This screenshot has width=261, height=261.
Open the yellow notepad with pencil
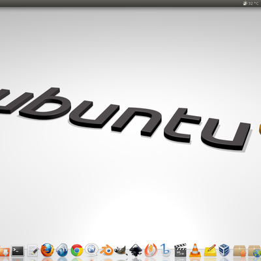[x=210, y=251]
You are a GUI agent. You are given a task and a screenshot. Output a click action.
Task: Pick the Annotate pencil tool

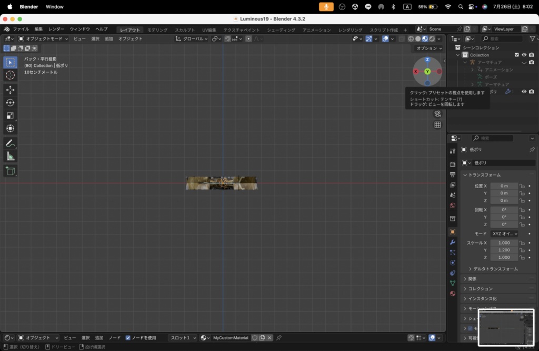[x=10, y=143]
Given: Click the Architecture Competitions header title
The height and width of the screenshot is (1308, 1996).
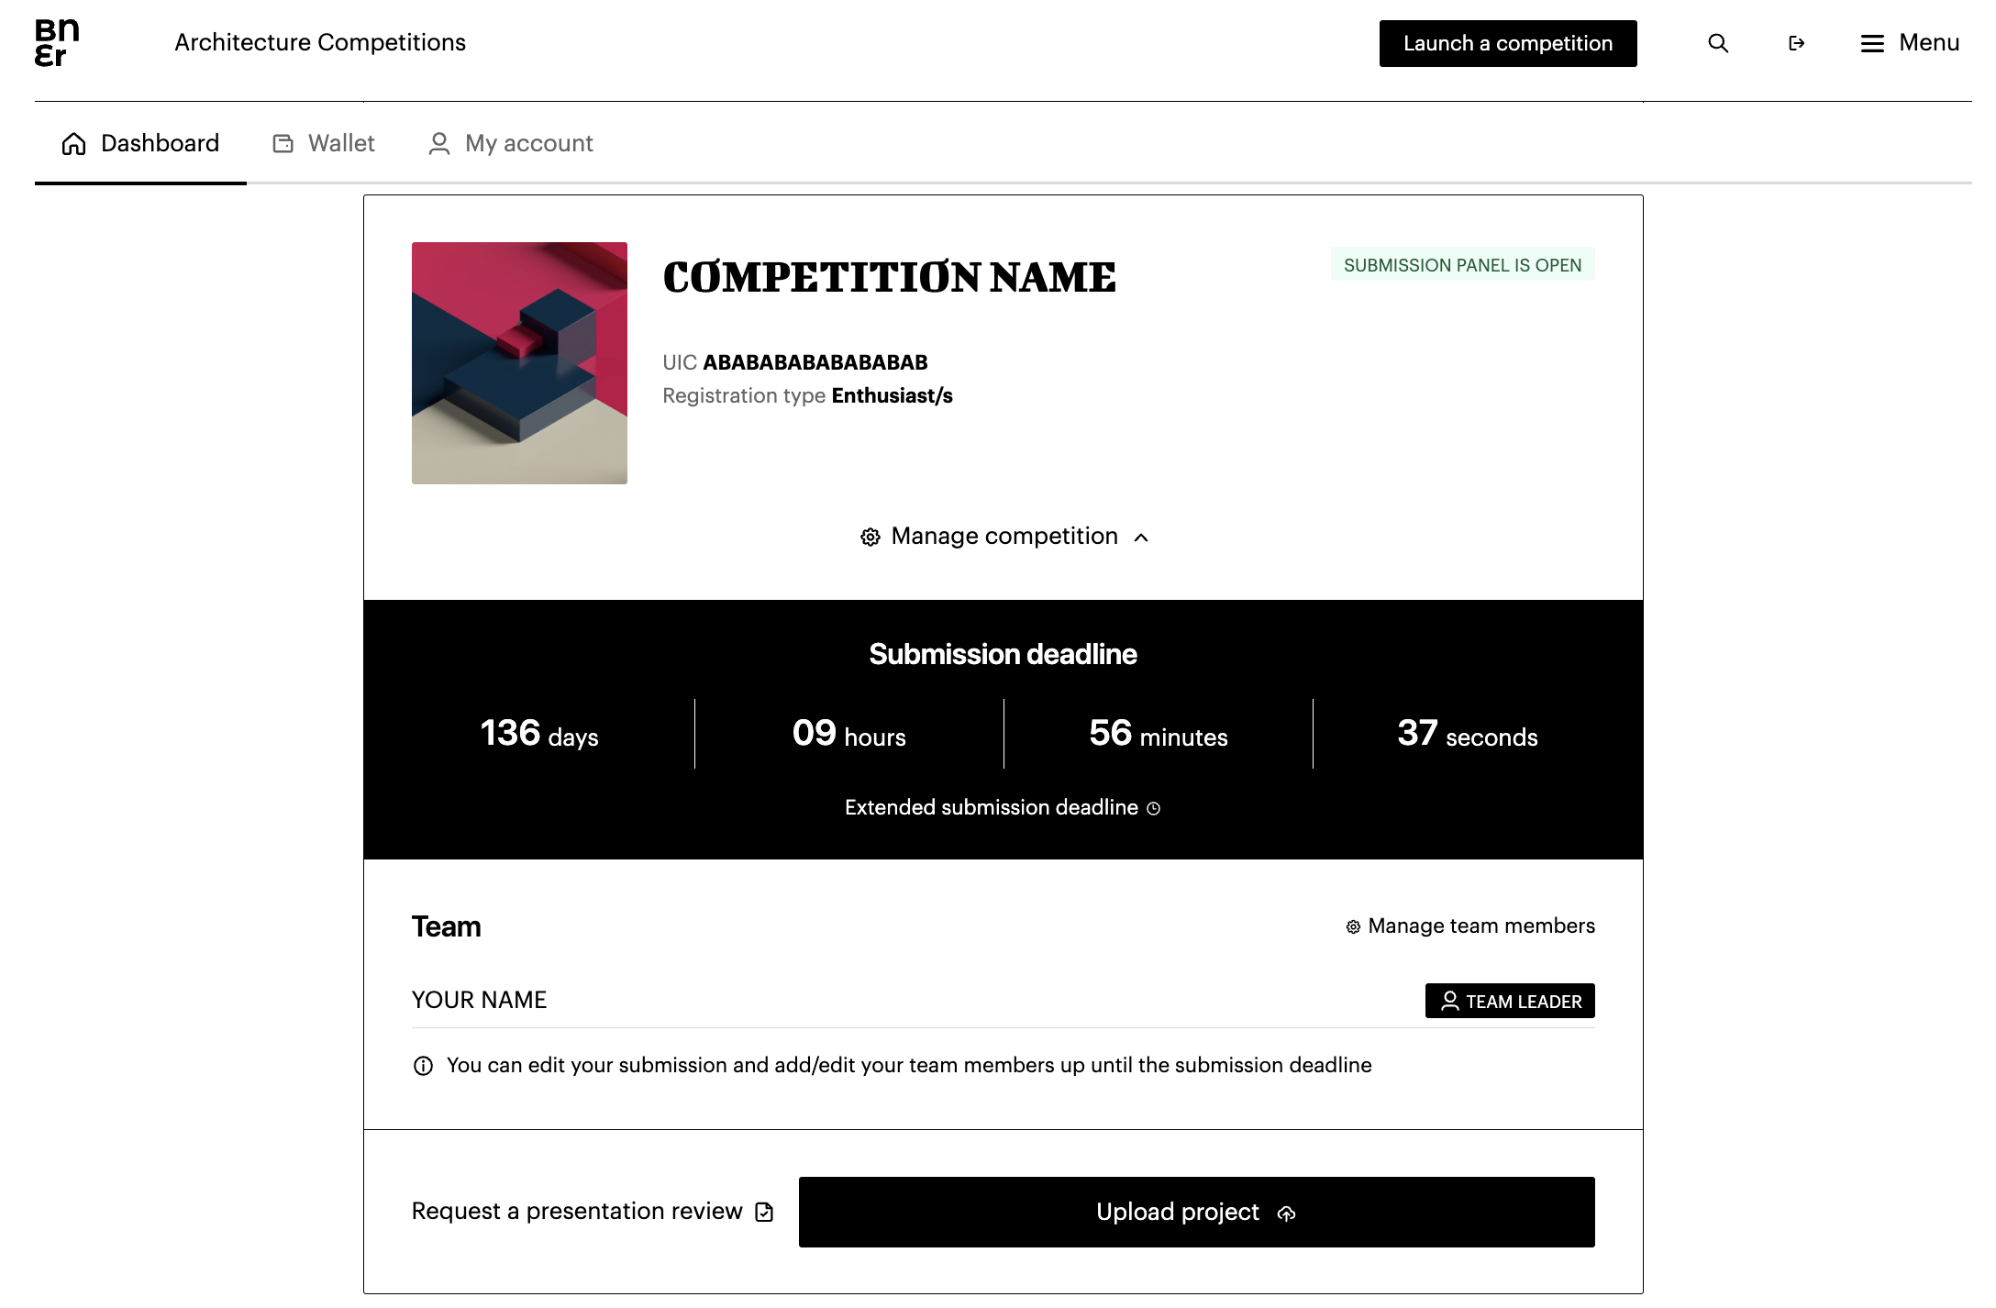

● ● ● ● ● ● ●

> _Task description_
Return each entry exactly as it appears above, but exclude the pictures.

> _Written answer_
This screenshot has width=261, height=261.
Open the yellow notepad with pencil
[x=210, y=251]
You are a GUI agent. You are given a task and a screenshot. Output a click action.
Task: Pick the Annotate pencil tool

[x=10, y=143]
Given: Click the Architecture Competitions header title
The height and width of the screenshot is (1308, 1996).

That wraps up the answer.